European Union on the Way to Improve Market Surveillance and Product Compliance

Jul. 14 2020

The European Parliament and Council have published Regulation (EU) 2019/1020 on market surveillance and compliance of products. It will come into effect on July 16, 2021, and a Union Product Compliance Network (UPCN) will be set up by January 1, 2021. 

The Regulation is mainly aiming at e-commerce as ‘the challenges of the global market and increasingly complex supply chains, as well as the increase of products that are offered for sale online to end users within the Union, call for the strengthening of enforcement measures, to ensure the safety of consumers.’ It applies to all products coming in the market subject to identified EU harmonization legislation (see Annex I of the regulation). In addition, it replaces articles 15 to 29 of Regulation EC 765/2008 on market surveillance. 

What are the key points? 

• Products offered for sale online or through other means of distant sales that are targeted at end users in the European Union by an economic operator, are considered to have been made available on the market.

• ‘Economic operators’, i.e. manufacturers, an authorised representative, the importer, the distributor, the fulfilment service provider or any natural or legal person manufacturing products or making them available on the market or putting them into service, are obliged to provide documentation of conformity with the relevant Union harmonization legislation.

• If the economic operator is not established in the EU, an authorised representative based within the EU has to be identified and shall be able to provide the declaration of conformity or any documentation necessary to demonstrate the conformity to the market surveillance authorities upon request in a language, which can be easily understood by this authority.

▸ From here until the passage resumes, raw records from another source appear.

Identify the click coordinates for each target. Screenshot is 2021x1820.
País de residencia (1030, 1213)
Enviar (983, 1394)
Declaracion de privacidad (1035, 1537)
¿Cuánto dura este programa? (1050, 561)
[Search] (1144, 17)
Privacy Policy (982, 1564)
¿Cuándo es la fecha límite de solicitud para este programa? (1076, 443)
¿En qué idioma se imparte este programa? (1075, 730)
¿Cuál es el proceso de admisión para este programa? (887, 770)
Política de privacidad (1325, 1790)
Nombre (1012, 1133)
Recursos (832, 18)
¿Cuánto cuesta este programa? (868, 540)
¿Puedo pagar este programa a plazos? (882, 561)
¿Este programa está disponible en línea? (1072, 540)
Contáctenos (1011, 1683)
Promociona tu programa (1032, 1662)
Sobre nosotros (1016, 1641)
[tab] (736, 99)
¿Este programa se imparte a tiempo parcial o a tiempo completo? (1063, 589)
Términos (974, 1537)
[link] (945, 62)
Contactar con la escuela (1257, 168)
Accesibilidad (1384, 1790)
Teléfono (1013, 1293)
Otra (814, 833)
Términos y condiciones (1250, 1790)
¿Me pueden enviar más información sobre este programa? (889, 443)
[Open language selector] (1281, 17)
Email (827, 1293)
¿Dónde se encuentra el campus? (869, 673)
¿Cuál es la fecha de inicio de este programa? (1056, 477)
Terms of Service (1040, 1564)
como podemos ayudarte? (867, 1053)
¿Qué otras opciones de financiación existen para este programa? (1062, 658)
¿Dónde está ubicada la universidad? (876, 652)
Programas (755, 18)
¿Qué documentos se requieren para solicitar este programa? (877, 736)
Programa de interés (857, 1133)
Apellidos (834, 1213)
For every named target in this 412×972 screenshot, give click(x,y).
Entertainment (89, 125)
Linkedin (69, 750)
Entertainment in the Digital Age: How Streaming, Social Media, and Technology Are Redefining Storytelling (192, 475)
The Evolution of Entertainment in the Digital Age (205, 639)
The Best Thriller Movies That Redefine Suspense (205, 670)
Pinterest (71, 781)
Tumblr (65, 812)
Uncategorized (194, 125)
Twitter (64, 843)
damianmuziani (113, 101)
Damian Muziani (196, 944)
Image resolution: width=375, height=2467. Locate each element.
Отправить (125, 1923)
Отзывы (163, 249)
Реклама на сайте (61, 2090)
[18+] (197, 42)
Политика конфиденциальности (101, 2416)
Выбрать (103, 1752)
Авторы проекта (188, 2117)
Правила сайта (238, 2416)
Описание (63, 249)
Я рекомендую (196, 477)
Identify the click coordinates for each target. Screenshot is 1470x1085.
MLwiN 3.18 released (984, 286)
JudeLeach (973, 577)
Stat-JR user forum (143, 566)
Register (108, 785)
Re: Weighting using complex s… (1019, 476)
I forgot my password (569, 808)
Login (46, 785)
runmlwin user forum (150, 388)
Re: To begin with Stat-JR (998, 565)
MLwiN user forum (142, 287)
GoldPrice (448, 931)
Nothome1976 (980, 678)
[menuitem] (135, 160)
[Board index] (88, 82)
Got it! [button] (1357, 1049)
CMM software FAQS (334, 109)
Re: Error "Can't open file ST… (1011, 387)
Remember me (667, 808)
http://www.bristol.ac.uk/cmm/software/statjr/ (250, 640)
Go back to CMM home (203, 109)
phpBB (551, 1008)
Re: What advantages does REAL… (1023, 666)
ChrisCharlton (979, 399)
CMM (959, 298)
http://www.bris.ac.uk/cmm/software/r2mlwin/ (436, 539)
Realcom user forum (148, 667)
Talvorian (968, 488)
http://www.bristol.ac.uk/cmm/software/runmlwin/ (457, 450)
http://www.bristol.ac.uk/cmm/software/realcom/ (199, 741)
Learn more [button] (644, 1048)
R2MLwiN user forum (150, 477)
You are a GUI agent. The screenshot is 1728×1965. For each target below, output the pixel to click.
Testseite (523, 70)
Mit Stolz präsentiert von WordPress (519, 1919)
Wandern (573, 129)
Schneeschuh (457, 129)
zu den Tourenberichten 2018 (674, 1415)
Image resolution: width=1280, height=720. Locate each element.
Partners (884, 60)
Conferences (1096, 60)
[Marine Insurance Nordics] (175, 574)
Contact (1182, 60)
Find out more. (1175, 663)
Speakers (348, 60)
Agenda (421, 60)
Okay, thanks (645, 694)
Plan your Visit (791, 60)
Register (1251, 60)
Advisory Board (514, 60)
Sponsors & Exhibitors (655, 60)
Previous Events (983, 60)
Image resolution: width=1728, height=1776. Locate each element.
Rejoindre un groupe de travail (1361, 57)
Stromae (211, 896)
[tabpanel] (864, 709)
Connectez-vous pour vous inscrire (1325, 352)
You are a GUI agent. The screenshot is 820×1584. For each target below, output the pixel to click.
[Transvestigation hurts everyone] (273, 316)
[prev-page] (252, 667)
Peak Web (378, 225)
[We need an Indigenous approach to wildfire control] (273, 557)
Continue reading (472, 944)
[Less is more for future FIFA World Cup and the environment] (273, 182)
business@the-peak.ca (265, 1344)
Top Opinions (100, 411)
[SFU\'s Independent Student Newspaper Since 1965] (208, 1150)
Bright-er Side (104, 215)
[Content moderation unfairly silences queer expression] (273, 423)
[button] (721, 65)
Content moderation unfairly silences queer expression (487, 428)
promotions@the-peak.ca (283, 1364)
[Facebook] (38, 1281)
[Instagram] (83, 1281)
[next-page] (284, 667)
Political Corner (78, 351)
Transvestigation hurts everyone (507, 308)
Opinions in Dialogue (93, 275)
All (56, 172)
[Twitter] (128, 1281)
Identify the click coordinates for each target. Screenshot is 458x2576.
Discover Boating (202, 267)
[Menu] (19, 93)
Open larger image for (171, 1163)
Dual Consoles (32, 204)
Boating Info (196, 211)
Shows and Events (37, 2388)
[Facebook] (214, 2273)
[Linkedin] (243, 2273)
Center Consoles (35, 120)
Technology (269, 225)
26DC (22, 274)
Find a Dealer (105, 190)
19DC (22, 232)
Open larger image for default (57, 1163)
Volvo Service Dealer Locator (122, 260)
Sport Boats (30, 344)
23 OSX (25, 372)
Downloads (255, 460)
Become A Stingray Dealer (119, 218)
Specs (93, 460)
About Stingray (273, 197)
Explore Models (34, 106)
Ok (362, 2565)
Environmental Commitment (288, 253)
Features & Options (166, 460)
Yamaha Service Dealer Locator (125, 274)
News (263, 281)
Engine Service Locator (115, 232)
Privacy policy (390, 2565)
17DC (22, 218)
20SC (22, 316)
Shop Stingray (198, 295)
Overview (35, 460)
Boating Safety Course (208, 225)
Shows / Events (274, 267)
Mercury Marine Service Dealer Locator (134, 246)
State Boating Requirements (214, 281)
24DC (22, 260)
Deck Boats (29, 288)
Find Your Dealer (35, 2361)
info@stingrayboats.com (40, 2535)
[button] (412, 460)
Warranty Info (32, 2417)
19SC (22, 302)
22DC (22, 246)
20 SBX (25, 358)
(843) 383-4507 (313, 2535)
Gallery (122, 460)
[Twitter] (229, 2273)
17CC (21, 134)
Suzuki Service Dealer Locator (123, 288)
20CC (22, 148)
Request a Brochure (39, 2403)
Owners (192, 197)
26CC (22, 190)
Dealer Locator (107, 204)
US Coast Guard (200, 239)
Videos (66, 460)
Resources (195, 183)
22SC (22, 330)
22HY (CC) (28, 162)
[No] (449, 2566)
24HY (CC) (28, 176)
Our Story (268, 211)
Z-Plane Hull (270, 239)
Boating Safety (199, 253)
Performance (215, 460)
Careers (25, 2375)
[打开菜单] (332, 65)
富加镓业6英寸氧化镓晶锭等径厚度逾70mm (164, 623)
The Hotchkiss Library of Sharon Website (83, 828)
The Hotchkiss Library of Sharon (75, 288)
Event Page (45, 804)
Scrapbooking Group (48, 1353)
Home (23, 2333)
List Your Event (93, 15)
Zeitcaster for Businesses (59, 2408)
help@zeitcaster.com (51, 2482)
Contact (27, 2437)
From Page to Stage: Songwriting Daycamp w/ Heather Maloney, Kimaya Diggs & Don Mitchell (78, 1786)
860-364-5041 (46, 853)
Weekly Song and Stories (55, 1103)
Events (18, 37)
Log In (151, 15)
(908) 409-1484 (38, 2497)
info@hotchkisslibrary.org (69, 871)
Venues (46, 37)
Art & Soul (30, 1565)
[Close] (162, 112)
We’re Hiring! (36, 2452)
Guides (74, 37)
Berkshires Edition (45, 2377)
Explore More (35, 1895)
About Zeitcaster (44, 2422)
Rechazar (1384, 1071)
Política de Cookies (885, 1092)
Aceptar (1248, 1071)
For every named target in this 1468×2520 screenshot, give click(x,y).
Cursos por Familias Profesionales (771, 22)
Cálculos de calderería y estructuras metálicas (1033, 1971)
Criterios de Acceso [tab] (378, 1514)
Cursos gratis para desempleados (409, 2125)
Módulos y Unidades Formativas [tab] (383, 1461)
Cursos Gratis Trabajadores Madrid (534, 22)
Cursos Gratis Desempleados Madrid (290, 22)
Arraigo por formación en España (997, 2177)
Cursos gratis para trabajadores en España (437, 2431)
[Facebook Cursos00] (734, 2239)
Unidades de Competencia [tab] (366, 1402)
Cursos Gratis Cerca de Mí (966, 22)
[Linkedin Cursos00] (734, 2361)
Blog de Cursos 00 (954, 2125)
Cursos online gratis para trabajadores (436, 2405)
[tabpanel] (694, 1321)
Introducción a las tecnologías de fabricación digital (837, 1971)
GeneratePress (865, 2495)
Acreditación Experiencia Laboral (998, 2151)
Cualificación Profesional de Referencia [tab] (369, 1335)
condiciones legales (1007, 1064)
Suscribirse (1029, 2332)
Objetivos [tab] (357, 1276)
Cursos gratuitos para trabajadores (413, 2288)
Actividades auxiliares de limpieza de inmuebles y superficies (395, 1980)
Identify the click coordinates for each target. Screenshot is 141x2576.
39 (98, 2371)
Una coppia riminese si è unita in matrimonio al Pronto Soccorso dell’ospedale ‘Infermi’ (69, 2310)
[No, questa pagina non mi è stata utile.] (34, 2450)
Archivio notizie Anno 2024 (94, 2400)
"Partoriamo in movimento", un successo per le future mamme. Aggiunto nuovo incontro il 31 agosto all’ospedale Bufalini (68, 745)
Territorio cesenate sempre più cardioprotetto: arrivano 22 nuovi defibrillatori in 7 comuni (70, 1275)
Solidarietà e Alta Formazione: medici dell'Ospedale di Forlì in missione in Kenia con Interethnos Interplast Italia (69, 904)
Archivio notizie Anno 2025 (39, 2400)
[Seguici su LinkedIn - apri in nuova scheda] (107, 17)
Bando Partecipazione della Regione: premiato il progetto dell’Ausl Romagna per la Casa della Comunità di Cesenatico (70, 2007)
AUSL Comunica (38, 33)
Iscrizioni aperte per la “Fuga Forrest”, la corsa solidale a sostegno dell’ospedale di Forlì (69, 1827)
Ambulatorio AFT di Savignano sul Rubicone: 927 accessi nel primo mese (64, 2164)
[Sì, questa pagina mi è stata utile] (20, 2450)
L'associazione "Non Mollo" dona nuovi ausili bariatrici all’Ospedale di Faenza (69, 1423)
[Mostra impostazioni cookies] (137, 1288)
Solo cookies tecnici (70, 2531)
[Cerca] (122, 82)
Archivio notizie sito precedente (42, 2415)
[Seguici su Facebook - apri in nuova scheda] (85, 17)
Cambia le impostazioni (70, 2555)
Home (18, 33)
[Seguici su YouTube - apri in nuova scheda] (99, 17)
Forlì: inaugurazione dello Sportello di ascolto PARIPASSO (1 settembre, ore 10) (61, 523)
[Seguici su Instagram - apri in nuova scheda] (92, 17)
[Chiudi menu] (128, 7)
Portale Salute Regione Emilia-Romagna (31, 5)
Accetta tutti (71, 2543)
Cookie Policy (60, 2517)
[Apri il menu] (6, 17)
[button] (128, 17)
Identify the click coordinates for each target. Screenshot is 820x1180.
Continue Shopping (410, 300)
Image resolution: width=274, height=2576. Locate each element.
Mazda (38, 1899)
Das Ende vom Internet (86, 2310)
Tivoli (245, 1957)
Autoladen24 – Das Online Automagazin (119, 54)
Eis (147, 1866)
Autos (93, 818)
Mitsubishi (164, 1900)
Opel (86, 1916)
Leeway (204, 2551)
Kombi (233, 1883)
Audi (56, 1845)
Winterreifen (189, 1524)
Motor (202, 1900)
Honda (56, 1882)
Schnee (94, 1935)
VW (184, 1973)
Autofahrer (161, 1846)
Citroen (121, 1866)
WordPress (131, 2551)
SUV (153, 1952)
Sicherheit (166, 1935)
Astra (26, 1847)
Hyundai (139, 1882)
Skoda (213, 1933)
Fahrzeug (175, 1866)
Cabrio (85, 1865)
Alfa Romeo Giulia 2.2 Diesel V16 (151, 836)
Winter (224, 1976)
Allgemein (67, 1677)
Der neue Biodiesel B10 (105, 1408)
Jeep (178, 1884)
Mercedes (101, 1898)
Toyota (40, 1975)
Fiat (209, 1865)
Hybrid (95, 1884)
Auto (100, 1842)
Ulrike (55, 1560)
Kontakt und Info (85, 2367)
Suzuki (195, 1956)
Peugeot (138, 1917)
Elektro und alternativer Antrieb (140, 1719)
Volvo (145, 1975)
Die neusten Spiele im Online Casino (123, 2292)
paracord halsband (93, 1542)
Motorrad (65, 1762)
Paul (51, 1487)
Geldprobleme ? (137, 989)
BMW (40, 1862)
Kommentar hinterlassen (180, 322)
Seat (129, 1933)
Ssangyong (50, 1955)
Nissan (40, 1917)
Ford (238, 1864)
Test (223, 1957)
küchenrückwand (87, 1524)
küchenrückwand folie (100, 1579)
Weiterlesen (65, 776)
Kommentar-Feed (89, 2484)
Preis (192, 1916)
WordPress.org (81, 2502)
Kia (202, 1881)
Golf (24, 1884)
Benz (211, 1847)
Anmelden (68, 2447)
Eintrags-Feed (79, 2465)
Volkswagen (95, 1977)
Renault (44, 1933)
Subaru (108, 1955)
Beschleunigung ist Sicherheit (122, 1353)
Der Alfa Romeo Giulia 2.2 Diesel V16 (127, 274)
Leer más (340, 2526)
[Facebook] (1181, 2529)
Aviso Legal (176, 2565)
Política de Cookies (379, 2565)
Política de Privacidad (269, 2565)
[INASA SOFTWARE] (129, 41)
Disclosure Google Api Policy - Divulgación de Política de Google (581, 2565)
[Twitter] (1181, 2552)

The representative also needs to actively inform the authorities in case he deems a product unsafe.

• The obligations of the Regulation apply also to fulfillment service providers. By definition, a fulfillment service provider is any natural or legal person offering, in the course of commercial activity, at least two of the following services: warehousing, packaging, addressing and dispatching, without having ownership of the products involved, but excluding postal and parcel delivery services as well as freight transport services. 

• National market surveillance authorities are granted strengthened powers. Their tasks will be defined and harmonized across the member states. Along the EU borders customs and surveillance authorities will also harmonize their approach and the Union Product Compliance Network ‘is to serve as a platform for structured coordination and cooperation between enforcement authorities of the Member States and the Commission, and to streamline the practices of market surveillance within the Union’.